Saved entries:
*** Begin section ***

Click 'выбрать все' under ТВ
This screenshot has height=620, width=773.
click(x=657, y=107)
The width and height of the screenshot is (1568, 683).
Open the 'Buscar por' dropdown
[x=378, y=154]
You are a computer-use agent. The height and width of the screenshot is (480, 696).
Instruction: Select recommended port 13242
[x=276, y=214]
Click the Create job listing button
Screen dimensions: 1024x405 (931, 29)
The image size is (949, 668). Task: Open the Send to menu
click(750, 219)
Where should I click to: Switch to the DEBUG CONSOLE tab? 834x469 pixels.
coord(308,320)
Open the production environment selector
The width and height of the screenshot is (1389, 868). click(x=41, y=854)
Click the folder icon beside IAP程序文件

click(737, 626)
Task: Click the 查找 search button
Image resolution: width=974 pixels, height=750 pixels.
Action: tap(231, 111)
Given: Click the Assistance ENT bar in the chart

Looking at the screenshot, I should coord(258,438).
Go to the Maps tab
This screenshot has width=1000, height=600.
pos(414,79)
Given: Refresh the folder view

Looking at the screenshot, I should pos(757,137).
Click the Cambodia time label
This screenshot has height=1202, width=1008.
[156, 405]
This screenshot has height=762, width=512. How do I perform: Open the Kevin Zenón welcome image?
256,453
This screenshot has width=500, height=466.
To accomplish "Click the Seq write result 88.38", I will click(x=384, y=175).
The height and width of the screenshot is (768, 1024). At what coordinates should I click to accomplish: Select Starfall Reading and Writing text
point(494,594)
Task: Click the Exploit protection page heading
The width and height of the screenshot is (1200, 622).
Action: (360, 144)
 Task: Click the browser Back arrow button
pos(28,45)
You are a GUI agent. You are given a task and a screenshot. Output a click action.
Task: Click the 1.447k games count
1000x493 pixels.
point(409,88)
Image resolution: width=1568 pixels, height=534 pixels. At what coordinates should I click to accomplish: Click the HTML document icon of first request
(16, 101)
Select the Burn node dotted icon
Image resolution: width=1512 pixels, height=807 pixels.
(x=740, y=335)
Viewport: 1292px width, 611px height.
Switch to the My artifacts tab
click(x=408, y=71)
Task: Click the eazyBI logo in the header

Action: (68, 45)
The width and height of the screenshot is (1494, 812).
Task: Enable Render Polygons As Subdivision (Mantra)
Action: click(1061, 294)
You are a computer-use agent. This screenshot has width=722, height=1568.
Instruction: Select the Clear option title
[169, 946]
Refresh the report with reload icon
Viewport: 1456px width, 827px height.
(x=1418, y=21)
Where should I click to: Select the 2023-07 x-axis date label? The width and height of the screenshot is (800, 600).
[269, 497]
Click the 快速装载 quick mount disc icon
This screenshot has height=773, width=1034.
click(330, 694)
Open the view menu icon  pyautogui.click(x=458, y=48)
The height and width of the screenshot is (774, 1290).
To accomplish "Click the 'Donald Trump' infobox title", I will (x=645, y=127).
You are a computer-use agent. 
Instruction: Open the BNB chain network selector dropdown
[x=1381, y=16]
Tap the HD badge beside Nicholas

*** End section ***

List every line above that contains the word "computer".

## RESULT OF THIS TASK
You are a computer-use agent. The height and width of the screenshot is (480, 696).
You are a computer-use agent. This screenshot has width=722, height=1568.
You are a computer-use agent. 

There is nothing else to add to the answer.